Our family business was show business
Our family troupe was off to tour the Midwest. As I lay in bed, I listened to the sound of the train wheels and felt the slight rolling - back and forth - as the train roared through the night.
Every Saturday the hurdy-gurdy man played in front of our house on top of a hill in Roslindale, Mass. People would gather to wait for him. He had a little monkey with him that he'd let down on the ground. When the man turned the crank on the hurdy-gurdy and the music began to play, the monkey would jump up and down - so excited and happy, it seemed.
It was 1916, and I was 4 years old.
The music made me feel like hopping up and down, too. Soon I was dancing, kicking, and pirouetting - leaping and skipping to the music. When the show was over, the monkey would go around with a tin cup and accept money from onlookers.

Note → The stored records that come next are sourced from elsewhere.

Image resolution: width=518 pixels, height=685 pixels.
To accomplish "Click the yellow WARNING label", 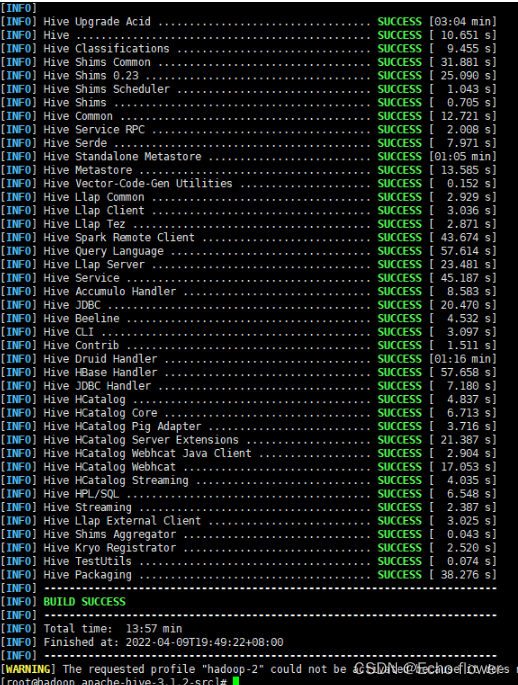I will 28,669.
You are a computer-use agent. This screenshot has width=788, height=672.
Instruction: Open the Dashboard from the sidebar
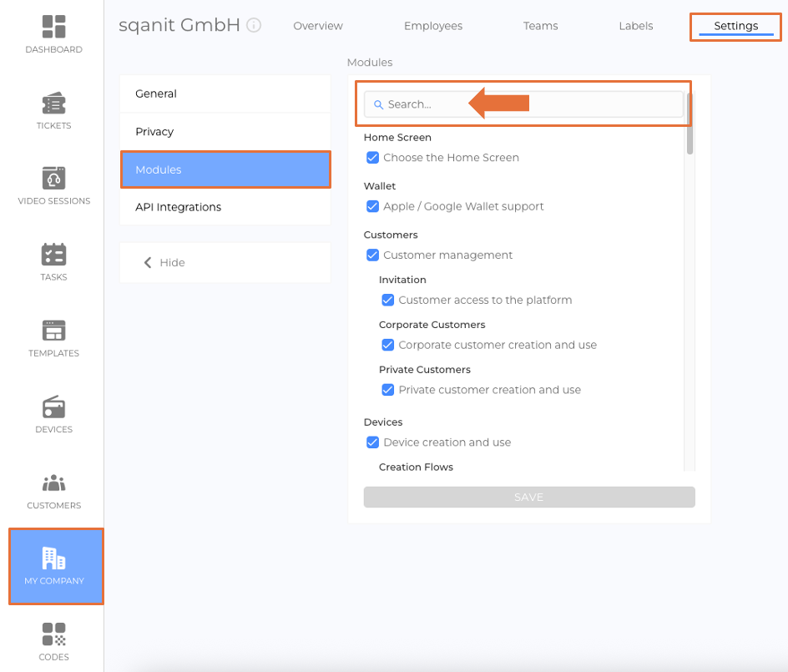53,33
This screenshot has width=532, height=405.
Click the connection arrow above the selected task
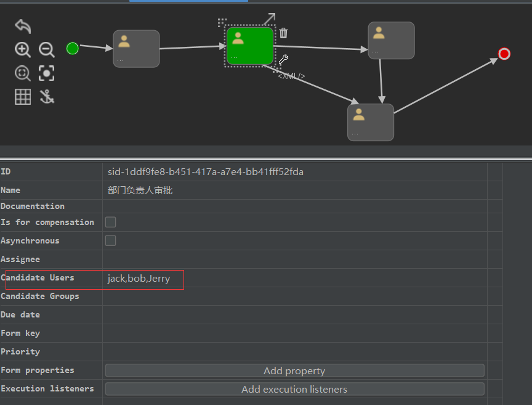pos(269,19)
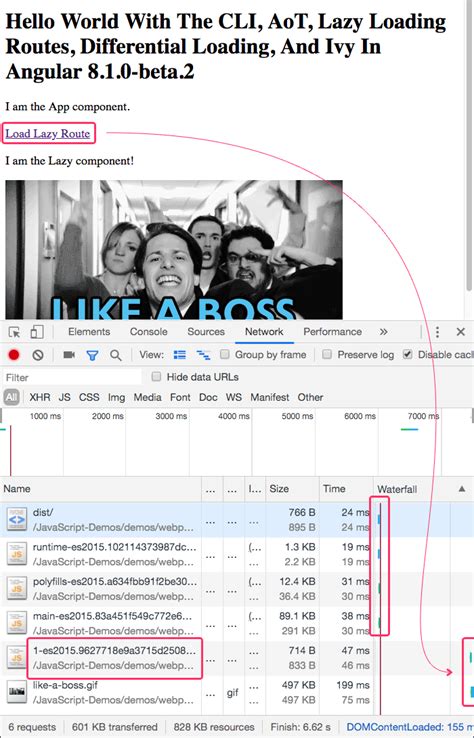Enable the Preserve log checkbox
Image resolution: width=474 pixels, height=738 pixels.
coord(327,354)
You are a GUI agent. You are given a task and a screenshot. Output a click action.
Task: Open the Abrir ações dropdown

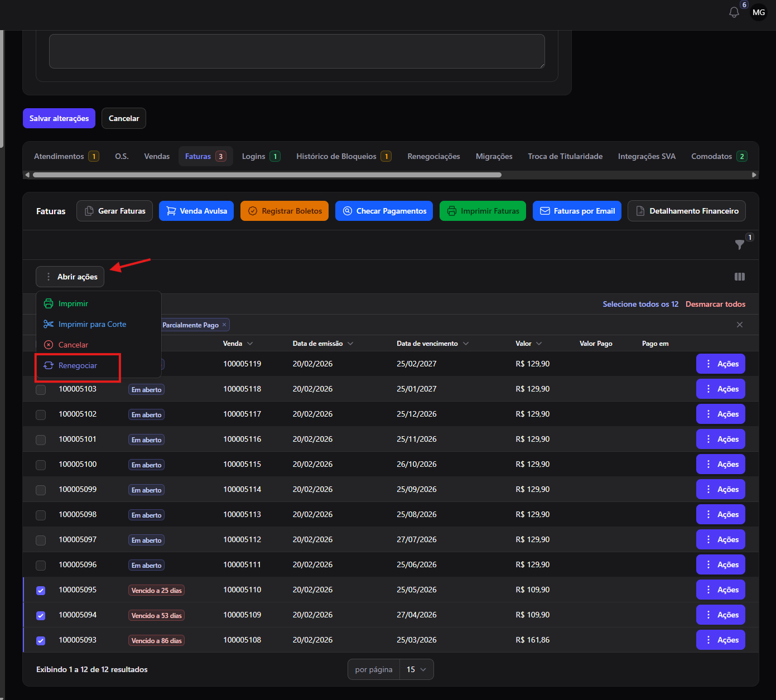point(70,277)
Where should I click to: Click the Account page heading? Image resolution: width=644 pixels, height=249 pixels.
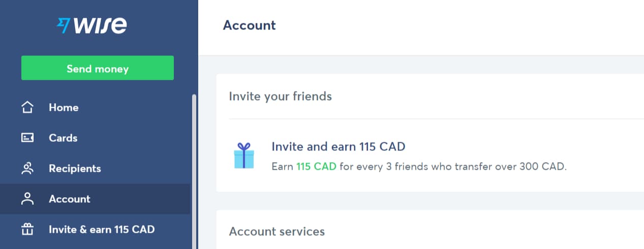coord(250,25)
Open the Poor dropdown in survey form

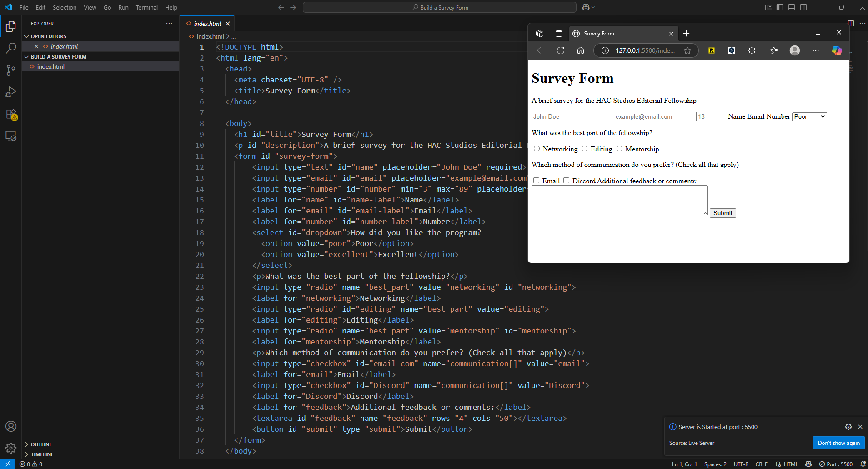click(809, 117)
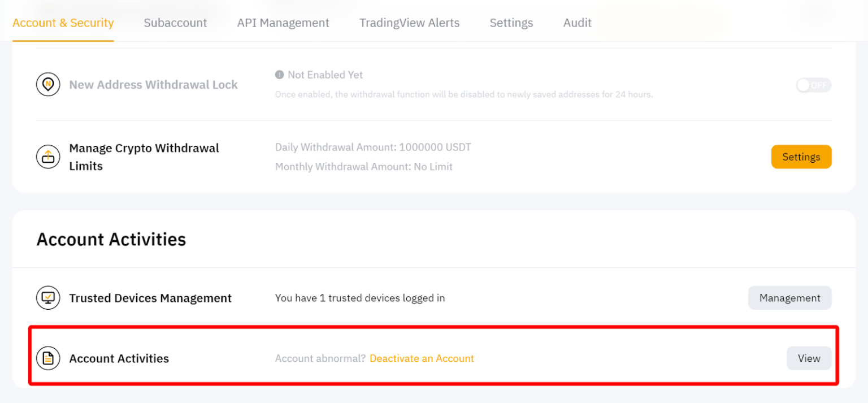Switch to the TradingView Alerts tab
Viewport: 868px width, 403px height.
409,23
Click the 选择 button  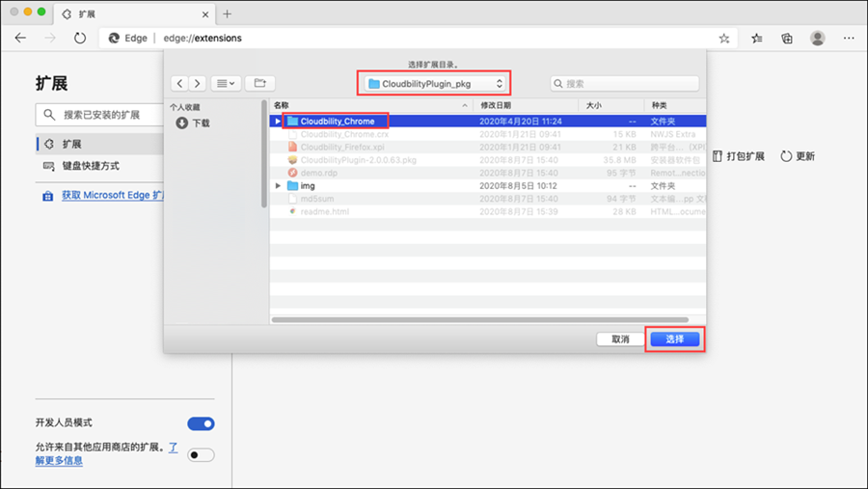coord(674,340)
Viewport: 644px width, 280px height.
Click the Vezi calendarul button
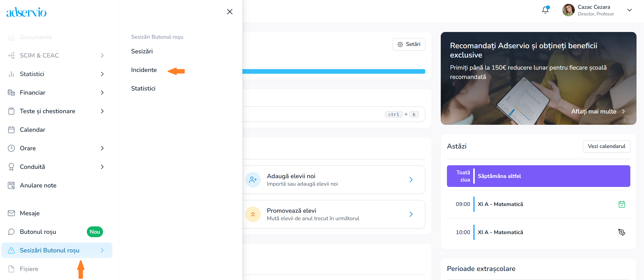606,146
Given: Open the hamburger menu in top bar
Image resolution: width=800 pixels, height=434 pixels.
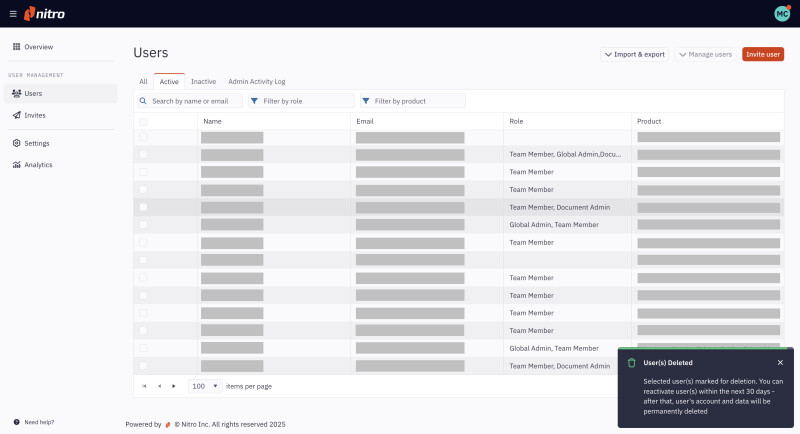Looking at the screenshot, I should click(x=13, y=14).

One Saturday when I was dancing, my Aunt Selma (Pa's sister) was watching. She told my Ma that I should take lessons. My aunt said she would pay for them. And so I began to study in what was then the best dance school in Boston: the Lilla Viles Wyman School.
I had two older brothers, Henry and Eugene. My sister Eunice, age 10, was the oldest. My father was a well-known violinist and played in the Boston Pops Orchestra with conductor Arthur Fiedler.
Soon my father signed up Henry for piccolo and flute lessons with Joseph Gilbert. Eugene began to study the cello with Rudolf Nagel. Gilbert and Nagel were members of the Boston Symphony Orchestra. Eunice was enrolled in piano at the Faelton School, and I started to learn monologues. Eunice and I took our lessons in the S.S. Pierce building in Boston.
A few years later (I think I was 7), Pa decided we were good enough to form a troupe. We called ourselves "The Nettles."
Pa signed up with White's Entertainment Bureau in Boston. The show consisted of violin, cello, flute, piccolo, and piano performances. I performed monologues and danced. We also had "pianologues" and skits. The show lasted about two hours.
Mother was backstage. She took care of costumes and sent us onstage when it was our cue to perform. Bookings started coming in.
One summer when I was 9, White's wanted us to tour the Midwest with the Chautauqua Institution. It was founded on the Chautauqua Lake in New York in 1874 as an international center for arts, education, religion, and recreation.
We boarded the train at South Station in Boston. At night, I was assigned to an upper berth in the Pullman car. It was great fun to climb the ladder. As I lay in bed, I'd listen to the sounds of the wheels and feel the slight rolling - back and forth - as the train roared through the night.
The train was our only means of transportation between shows, which stretched from Ohio to Indiana to Illinois and back to Indiana.
The train windows had to be kept open for ventilation, so the ride was dirty and hot. Soot from the steam locomotive settled everywhere. The view out the train windows was mostly cornfields that stretched for miles. It was very flat country. We just kept going straight - on and on.
Sometimes we had to sleep in train stations. At times we stayed in private homes. Mother always carefully checked for bedbugs.
One time we were unpacking for a show and sirens blew. A tornado was heading toward us. We quickly packed up again and piled into a truck. It took us to safety across the Mississippi River, and we watched the tornado sweep through, taking the town with it.
On our travels, the food was greasy and the water was awful. At one restaurant, the chef baked us a blueberry pie as a special treat. But when Ma cut into it, she saw it was floating in grease. She could not eat any of it.
During that summer, we stopped in at least eight towns in Ohio, Indiana, and Illinois. Sometimes we put on two shows a day.
We did not tour with Chautauqua again. Pa said it was too hard on us. But the memories of this wonderful childhood are still with me.
Of course, the reasons for our success were my parents' love of their family, the strict discipline of my father, along with his talents, and practice, practice, practice.